Work request: Scan the data that follows and count the lines with the string "screenshot"; answer with the count alone.

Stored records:
*** Begin section ***
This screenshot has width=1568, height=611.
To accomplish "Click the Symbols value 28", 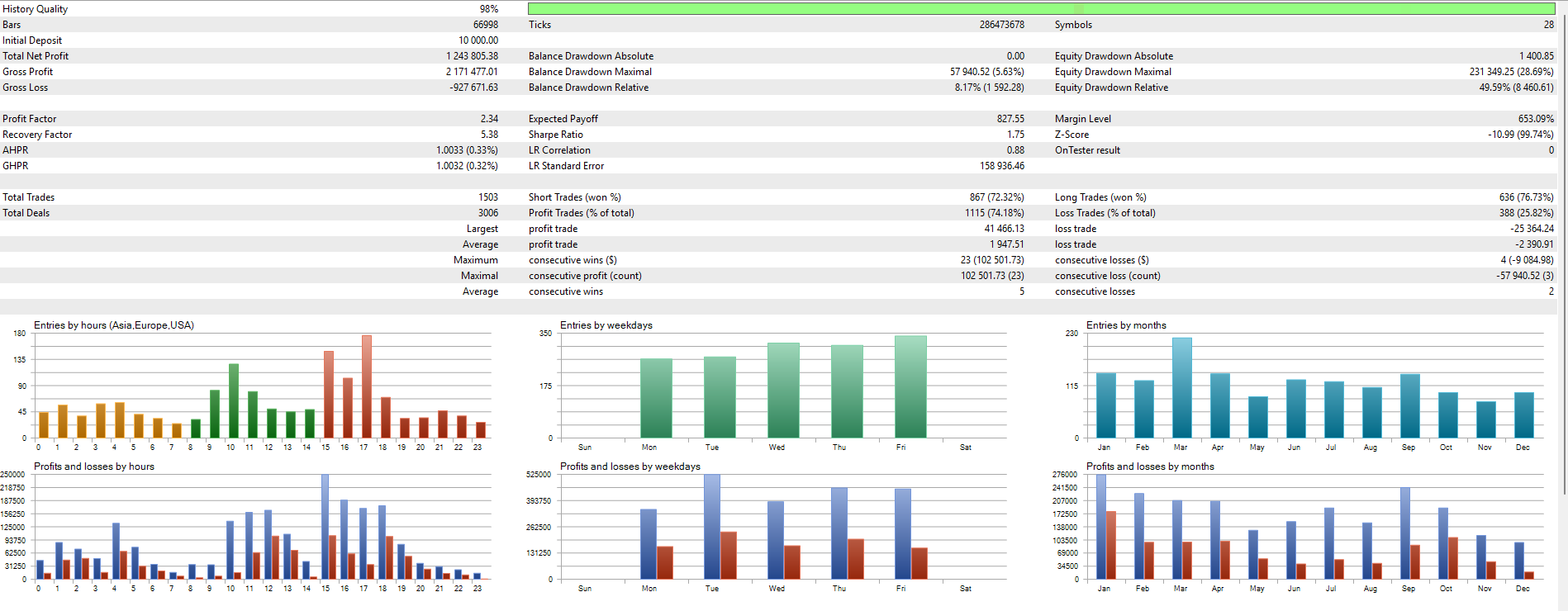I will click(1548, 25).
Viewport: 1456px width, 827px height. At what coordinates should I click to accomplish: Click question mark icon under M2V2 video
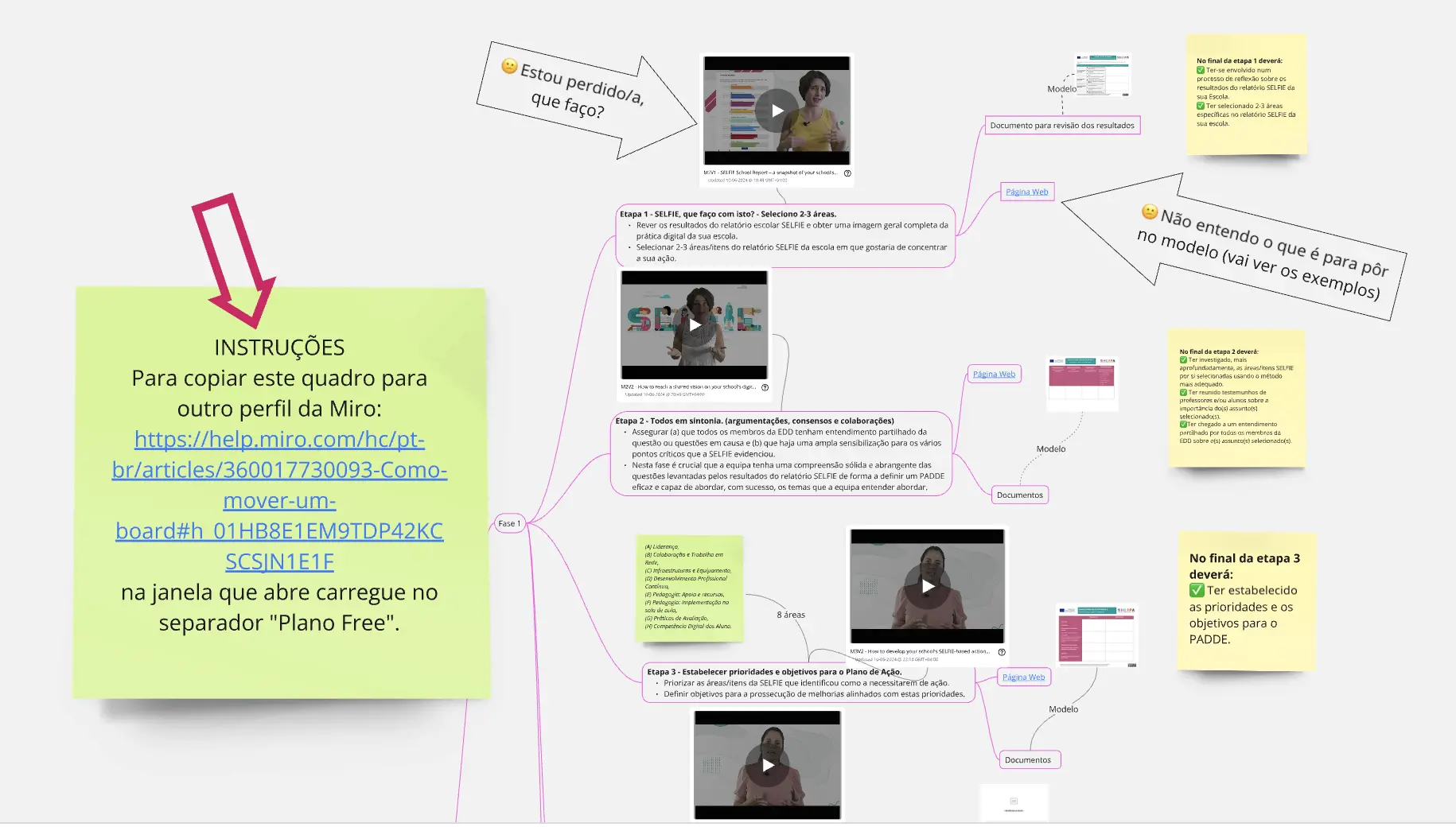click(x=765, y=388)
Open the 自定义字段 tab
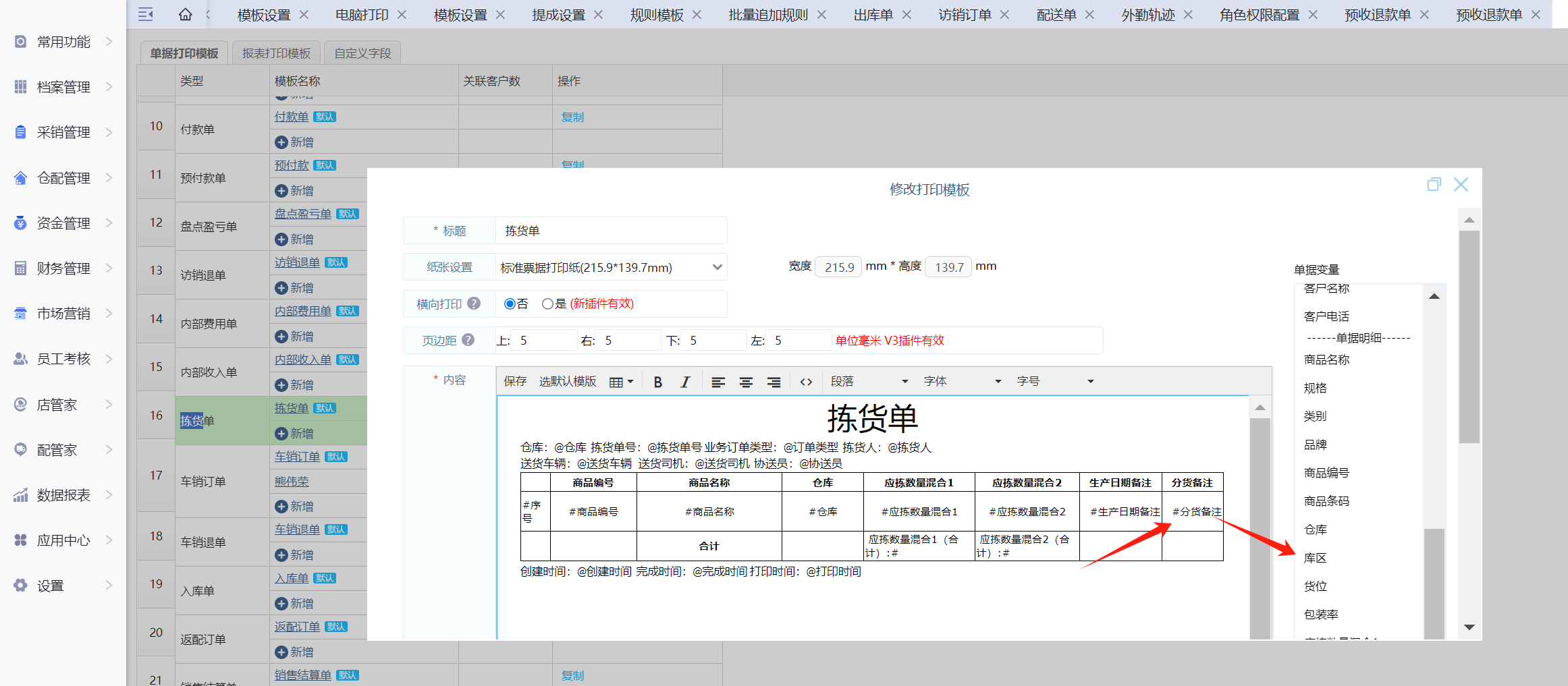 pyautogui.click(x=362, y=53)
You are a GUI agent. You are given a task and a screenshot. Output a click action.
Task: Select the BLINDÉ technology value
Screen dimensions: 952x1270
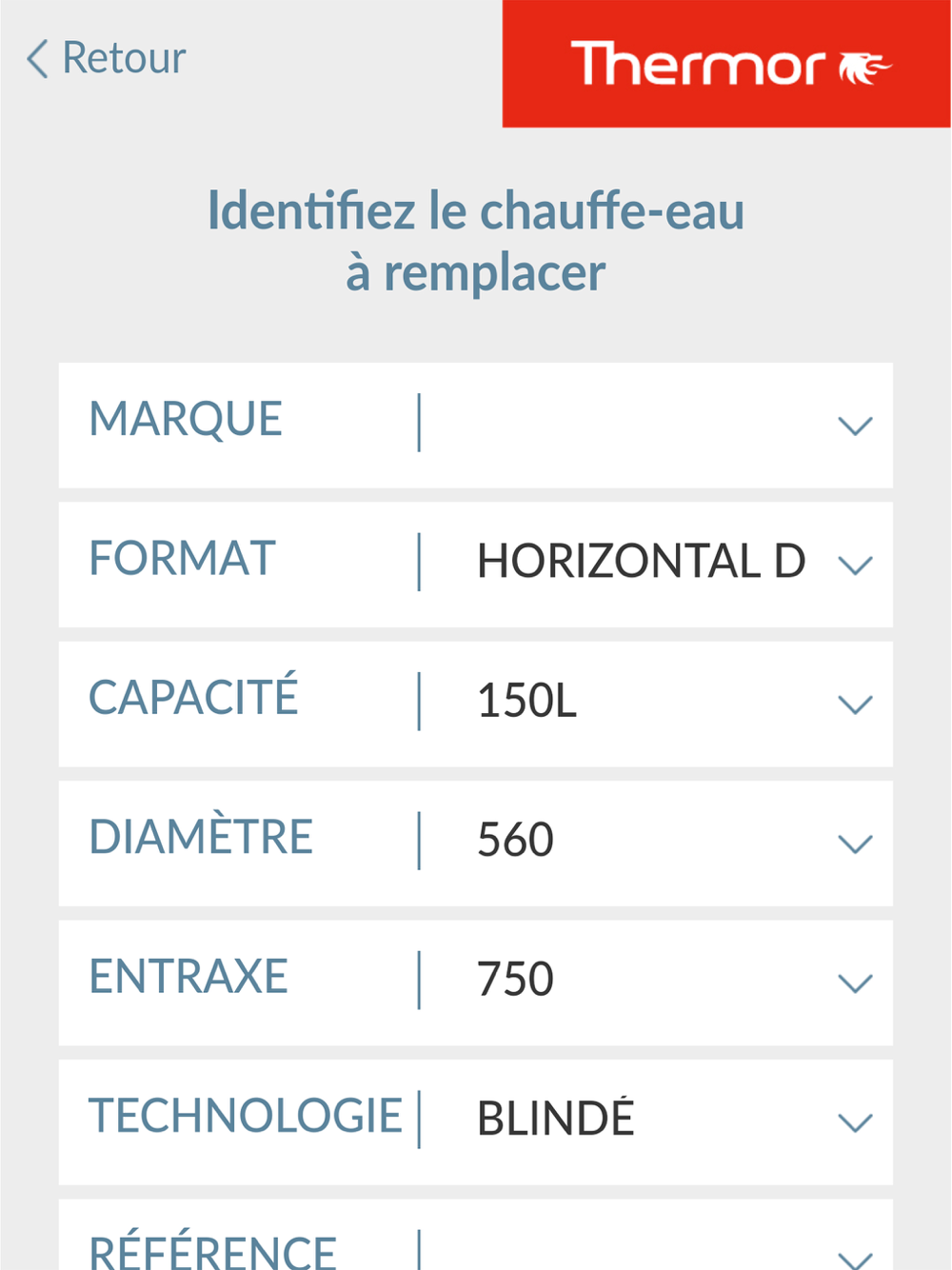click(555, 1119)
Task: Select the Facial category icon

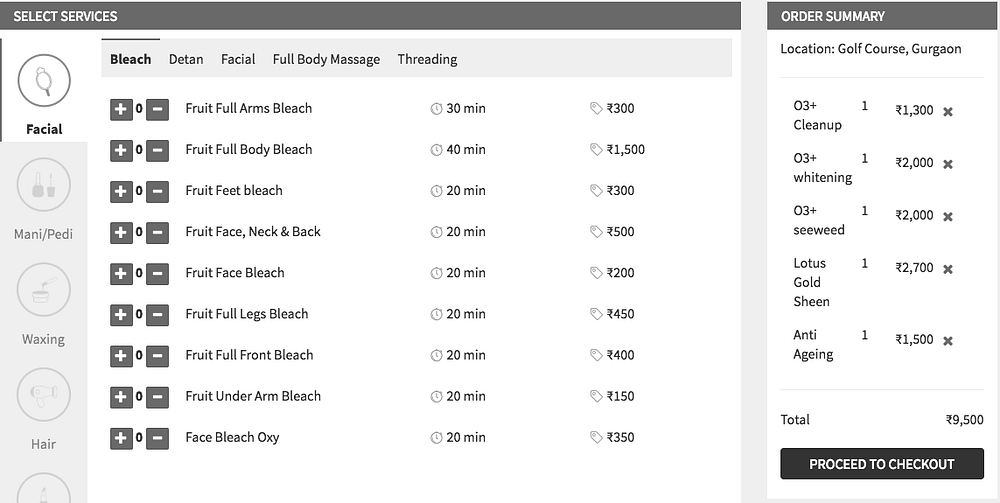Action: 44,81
*** End section ***
Output below: 2